This may be premature. The German Constitutional Court is due to rule on Wednesday (that's after I post this at http://mikeashton.wordpress.com and release it on Twitter as @inflation_guy but possibly before it appears in syndicated channels) on whether the bailouts of Ireland, Portugal, and Greece that were financed by the European Financial Stability Facility are illegal. The consensus is that the court will not declare it to be so, but the consensus appears to believe that simply because it would cause unfathomable chaos almost immediately. A bailout mechanism without Germany is not a bailout mechanism, it's a bunch of drowning people fighting over a single life preserver. But even if the consensus is correct, that doesn't mean the court will not greatly limit the prospective participation of Germany in the future, or at least limit the ability of the Chancellor to make bailout decisions essentially unilaterally.

That event is the key to tomorrow's trade, and it will be done before we wake up.

While bonds ended the day today near-unchanged, and stocks ended much closer to unchanged, TIPS got painfully smacked. The 10-year TIPS yield rose 8bps, and with unchanged nominal yields that produced an 8bp decline in 10-year breakevens. This means 10-year inflation swaps, illustrated in the chart below, are at the lowest level they've seen since the last growth scare, which not-coincidentally preceded Bernanke's Jackson Hole speech and the proposal of QE2.

10-Year Inflation Swaps
10-year inflation swaps from Bloomberg.
The yield here is in basis points, so 231 is 2.31%.

This strikes me as borderline crazy, but only borderline. If the growth data continues to do what it has done, then there will be better opportunities (finally) to buy TIPS and to go long inflation at dumb levels again. The 10-year inflation swap had much more business being around 2% before QE2 was launched than 10-year inflation swaps have being around 2.30% with a US QE3 being debated, QE preparing to launch again in the UK, the Swiss National Bank pledging to sell unlimited Swissy (which is an ease unless sterilized, which it doesn't appear to be), and the ECB buying bonds (and sterilizing imperfectly at best). However, investors insist on believing that inflation is related to growth, and inflation quotations could go significantly further south if there is a debacle in Europe.
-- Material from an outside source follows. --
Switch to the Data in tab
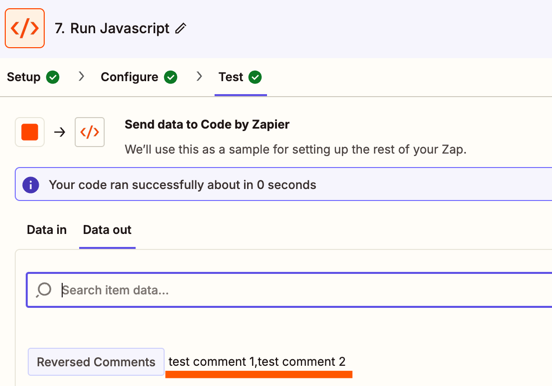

Let's hope there's not a debacle, but that we get a chance to buy TIPS and inflation swaps cheaply again!

 


 

Michael Ashton

Author: Michael Ashton

Michael Ashton, CFA
E-Piphany

Michael Ashton

Michael Ashton is Managing Principal at Enduring Investments LLC, a specialty consulting and investment management boutique that offers focused inflation-market expertise. He may be contacted through that site. He is on Twitter at @inflation_guy

Prior to founding Enduring Investments, Mr. Ashton worked as a trader, strategist, and salesman during a 20-year Wall Street career that included tours of duty at Deutsche Bank, Bankers Trust, Barclays Capital, and J.P. Morgan.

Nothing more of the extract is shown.